Your objective
Keep every line of the data below that has the string "thumbnail" and present those lines.
■ ■ ■ ■ ■ ■ ■
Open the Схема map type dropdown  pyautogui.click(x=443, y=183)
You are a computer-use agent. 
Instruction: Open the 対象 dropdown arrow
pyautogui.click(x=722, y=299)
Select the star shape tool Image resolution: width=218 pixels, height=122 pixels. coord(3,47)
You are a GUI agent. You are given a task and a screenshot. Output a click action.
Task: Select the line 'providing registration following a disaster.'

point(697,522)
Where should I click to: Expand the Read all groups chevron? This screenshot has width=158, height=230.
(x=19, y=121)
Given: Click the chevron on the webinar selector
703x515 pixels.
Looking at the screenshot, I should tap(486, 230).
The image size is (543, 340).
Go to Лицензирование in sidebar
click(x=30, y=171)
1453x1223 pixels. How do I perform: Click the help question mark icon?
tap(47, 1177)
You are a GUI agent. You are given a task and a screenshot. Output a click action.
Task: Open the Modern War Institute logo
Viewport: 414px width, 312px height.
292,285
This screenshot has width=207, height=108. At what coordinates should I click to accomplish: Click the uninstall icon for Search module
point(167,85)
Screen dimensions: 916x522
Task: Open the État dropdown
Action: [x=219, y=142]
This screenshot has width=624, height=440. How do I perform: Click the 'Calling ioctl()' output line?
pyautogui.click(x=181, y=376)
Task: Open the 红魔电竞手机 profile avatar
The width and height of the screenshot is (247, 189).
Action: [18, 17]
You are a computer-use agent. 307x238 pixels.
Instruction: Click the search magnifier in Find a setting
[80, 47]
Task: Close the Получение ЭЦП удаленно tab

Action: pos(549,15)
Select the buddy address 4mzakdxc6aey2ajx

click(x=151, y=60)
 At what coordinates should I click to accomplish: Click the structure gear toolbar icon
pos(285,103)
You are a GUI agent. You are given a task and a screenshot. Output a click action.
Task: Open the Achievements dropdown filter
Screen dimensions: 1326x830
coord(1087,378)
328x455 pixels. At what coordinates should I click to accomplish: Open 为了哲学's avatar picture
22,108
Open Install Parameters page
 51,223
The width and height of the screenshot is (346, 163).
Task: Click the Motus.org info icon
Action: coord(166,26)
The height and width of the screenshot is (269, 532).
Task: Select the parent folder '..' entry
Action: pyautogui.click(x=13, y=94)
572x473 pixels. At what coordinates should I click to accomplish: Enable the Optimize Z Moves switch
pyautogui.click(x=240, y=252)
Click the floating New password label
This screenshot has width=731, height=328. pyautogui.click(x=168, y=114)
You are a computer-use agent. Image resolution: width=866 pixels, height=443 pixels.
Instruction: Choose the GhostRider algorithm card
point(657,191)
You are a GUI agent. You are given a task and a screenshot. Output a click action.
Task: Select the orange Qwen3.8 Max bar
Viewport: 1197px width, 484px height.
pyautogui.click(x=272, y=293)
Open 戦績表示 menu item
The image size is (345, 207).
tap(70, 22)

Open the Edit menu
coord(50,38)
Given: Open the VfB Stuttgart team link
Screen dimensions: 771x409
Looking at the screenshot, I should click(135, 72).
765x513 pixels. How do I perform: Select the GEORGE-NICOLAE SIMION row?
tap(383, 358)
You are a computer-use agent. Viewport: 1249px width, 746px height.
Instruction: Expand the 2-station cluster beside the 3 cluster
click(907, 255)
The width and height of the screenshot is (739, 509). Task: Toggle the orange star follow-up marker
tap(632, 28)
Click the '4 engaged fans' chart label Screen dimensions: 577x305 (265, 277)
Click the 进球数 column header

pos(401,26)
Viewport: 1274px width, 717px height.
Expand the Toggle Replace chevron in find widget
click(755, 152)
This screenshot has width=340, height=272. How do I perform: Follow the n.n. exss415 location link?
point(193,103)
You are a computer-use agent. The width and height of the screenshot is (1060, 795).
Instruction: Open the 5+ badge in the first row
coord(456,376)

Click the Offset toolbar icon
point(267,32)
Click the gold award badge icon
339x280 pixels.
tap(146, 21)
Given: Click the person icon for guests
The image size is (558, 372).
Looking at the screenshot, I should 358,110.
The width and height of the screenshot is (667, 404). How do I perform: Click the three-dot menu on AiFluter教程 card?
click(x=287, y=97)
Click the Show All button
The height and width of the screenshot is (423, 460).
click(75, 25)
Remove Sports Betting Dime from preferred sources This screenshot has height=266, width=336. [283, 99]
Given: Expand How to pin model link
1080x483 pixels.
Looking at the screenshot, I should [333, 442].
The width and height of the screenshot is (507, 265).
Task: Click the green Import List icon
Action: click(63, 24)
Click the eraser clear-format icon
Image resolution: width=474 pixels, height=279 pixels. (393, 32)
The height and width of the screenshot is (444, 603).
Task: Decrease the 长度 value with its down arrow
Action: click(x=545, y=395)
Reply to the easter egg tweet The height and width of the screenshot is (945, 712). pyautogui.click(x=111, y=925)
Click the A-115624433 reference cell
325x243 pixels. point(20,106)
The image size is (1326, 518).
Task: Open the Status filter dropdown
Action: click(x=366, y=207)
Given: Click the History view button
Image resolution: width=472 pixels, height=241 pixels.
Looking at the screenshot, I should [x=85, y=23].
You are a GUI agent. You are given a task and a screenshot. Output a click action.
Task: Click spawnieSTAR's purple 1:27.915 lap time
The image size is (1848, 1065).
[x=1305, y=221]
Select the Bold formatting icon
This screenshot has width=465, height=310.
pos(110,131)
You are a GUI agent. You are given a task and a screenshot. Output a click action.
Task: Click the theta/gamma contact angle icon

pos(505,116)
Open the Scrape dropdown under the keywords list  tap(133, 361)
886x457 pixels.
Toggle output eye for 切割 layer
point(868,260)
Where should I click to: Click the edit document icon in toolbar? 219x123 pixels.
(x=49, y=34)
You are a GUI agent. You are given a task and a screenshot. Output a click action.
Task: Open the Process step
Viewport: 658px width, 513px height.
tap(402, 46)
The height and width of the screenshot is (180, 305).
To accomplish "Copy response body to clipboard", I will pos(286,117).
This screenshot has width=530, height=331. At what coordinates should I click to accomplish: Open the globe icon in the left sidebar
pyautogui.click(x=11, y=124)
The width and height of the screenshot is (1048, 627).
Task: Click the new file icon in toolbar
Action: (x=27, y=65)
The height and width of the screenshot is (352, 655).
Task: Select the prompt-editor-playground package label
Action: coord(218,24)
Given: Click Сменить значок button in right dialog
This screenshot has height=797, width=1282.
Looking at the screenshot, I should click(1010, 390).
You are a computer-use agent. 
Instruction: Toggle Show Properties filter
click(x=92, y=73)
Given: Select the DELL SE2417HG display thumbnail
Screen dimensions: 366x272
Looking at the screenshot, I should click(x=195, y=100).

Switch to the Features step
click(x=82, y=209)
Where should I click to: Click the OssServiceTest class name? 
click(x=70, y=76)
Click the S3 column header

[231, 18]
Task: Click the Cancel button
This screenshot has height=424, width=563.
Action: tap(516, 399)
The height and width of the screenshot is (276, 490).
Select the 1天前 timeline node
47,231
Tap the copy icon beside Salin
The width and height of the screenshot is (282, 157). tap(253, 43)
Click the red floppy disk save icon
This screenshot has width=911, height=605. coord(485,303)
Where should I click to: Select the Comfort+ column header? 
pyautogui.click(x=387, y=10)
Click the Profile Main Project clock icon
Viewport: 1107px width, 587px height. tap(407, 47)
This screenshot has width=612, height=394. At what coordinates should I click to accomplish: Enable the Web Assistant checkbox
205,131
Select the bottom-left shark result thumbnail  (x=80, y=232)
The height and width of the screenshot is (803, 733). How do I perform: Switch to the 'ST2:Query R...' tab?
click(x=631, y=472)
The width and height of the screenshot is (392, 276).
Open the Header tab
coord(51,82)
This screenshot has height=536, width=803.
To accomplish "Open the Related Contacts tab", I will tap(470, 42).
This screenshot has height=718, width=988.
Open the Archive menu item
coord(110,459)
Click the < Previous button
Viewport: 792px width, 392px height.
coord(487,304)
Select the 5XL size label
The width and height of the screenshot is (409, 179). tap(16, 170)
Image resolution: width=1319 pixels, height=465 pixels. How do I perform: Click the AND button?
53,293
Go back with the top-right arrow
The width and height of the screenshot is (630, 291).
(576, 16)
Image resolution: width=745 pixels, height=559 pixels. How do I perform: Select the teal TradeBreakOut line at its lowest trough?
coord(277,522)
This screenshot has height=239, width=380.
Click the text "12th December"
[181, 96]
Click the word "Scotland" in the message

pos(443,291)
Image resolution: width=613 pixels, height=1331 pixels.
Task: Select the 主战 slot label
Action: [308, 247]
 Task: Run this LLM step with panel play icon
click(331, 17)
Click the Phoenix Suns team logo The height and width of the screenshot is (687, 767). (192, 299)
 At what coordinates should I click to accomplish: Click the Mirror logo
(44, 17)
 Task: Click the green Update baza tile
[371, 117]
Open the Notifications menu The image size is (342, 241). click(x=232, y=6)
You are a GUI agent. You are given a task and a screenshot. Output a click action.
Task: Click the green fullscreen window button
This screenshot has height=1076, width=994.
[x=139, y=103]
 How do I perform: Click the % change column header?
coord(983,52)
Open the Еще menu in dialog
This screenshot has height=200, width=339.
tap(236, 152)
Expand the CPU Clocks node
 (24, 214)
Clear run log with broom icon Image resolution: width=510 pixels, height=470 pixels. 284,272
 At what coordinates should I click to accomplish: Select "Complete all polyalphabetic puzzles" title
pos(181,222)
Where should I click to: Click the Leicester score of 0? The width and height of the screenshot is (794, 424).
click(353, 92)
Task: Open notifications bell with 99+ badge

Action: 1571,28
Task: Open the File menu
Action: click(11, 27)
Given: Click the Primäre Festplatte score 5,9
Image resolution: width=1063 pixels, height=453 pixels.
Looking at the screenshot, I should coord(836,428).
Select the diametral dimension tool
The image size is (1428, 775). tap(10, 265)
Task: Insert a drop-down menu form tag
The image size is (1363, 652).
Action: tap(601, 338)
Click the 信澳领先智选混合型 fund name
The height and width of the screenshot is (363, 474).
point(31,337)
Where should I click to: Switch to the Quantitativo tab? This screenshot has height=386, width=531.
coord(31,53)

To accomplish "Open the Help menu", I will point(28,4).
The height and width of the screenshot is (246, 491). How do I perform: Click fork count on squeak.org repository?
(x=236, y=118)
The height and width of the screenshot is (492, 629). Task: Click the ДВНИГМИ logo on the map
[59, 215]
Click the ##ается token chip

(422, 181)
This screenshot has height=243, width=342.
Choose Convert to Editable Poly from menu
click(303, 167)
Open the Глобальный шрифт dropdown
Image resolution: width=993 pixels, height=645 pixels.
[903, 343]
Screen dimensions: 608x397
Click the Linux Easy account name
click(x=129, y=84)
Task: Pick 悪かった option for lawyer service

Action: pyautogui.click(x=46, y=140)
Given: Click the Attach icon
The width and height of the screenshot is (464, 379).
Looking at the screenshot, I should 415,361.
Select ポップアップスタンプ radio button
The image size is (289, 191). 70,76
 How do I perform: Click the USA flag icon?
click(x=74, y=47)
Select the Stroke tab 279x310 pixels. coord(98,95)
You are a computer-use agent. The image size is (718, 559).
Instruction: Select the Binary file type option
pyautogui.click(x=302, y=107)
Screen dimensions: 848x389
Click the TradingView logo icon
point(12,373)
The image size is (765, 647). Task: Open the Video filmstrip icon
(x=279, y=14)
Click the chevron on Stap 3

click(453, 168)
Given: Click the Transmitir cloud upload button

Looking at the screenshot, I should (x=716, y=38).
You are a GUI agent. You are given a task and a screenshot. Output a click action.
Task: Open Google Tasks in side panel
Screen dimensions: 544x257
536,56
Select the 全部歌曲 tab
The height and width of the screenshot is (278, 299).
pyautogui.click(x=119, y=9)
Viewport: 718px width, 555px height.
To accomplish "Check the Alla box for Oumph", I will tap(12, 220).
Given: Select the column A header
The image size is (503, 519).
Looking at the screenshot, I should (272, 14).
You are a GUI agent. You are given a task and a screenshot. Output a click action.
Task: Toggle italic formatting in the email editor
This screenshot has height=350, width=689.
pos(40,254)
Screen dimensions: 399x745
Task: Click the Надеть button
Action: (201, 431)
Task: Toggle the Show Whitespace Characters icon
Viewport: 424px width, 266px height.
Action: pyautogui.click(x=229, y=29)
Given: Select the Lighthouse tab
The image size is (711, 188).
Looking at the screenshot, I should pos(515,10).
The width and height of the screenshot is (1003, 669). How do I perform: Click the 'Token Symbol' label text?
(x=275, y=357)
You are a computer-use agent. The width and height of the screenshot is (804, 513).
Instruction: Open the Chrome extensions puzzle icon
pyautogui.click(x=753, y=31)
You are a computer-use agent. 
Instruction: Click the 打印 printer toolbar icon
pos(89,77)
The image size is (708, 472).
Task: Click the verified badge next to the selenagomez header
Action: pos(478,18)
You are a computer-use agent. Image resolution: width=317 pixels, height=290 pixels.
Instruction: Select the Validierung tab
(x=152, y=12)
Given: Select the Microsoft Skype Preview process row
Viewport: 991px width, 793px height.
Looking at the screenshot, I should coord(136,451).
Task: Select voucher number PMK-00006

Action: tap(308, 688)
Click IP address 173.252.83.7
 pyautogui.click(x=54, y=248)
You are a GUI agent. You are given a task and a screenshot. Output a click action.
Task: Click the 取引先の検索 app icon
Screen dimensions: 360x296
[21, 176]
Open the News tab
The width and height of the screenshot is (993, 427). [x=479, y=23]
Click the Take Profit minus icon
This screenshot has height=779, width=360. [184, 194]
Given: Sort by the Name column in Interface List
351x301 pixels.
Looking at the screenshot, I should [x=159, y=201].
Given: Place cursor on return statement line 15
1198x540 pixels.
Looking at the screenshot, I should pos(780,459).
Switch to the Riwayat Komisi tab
■ ■ ■ ■ ■ ■ ■
Result for this task
Given: Select the DELL SE2417HG display thumbnail
Select the bottom-left shark result thumbnail  (x=80, y=232)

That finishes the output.